The UN rights boss was addressing the opening of the 37th session of the Human Rights Council, a copy of his speech UNB received from Geneva.
He said time and again, his office and he has brought to the attention of the international community violations of human rights which should have served as a trigger for preventive action.
“Time and again, there has been minimal action.

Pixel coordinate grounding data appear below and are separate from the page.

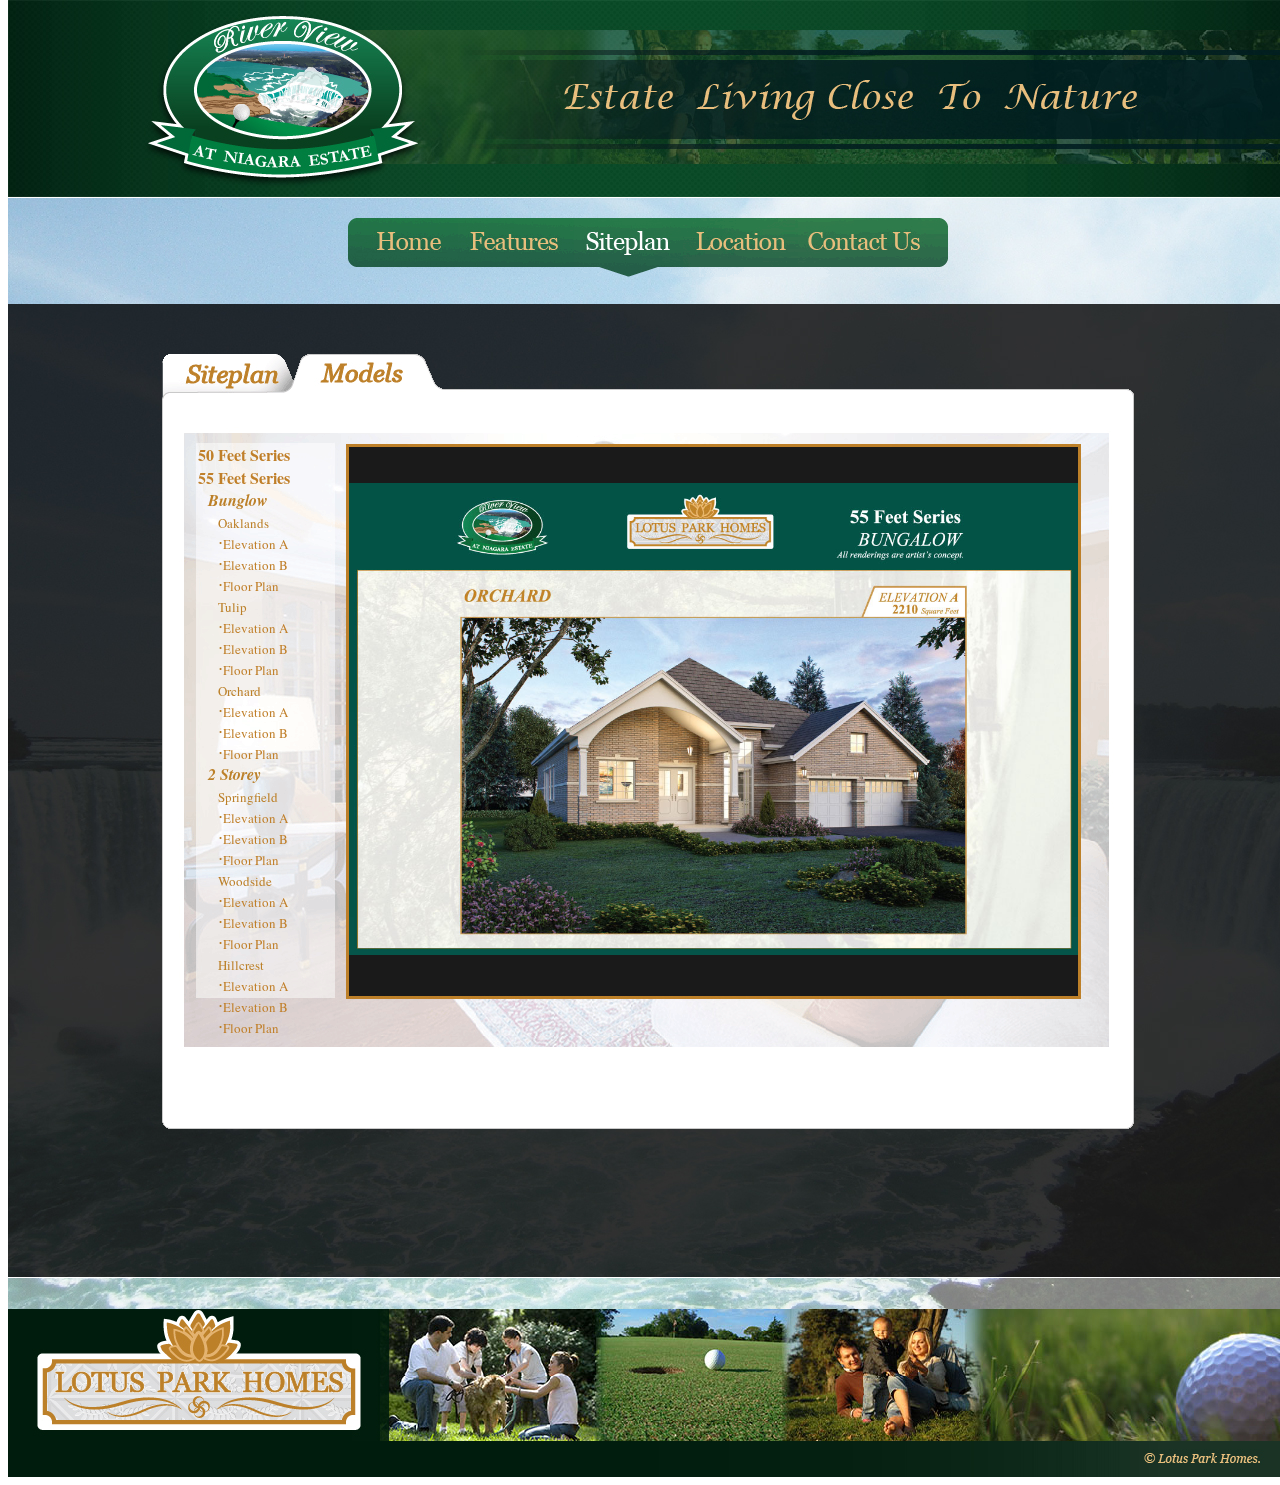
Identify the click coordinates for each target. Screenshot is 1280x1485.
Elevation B (255, 565)
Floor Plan (251, 586)
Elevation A (255, 544)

And given this is my last address as High Commissioner at the opening of a March session, I wish to be blunt,” said the UN rights chief.
He said the Rohingyas are dehumanised, deprived and slaughtered in their homes – with all these examples bedevilling them, why are they doing so little to stop them, even though they should know how dangerous all of this is.
Zeid said the second to those who are criminally responsible — those who kill and those who maim — the responsibility for the continuation of so much pain lies with the five permanent members of the UN Security Council.
“So long as the veto is used by them to block any unity of action, when it is needed the most, when it could reduce the extreme suffering of innocent people, then it is they – the permanent members – who must answer before the victims,” he said.
France has shown commendable leadership among the P5 in championing a code of conduct on the use of veto; the United Kingdom has also joined the initiative, now backed by over 115 countries.
Zeid said it is time, for the love of mercy, that China, Russia and the United States, join them and end the pernicious use of the veto.
The United Nations has now documented more than 688,000 Rohingyas who have fled to Bangladesh since the Myanmar military began their offensive against Rohingya civilians in August 2017.
Medecins Sans Frontieres has recently documented almost 7,000 Rohingya civilians killed in just one month last year, including 730 children. They believe this figure is likely to be significantly higher than their initial estimates.
On January 16, Bangladesh and Myanmar signed a document on ‘Physical Arrangement’ which will facilitate the return of Rohingyas to their homeland from Bangladesh.
The ‘Physical Arrangement’ stipulates that the repatriation will be completed preferably within two years from the start of repatriation.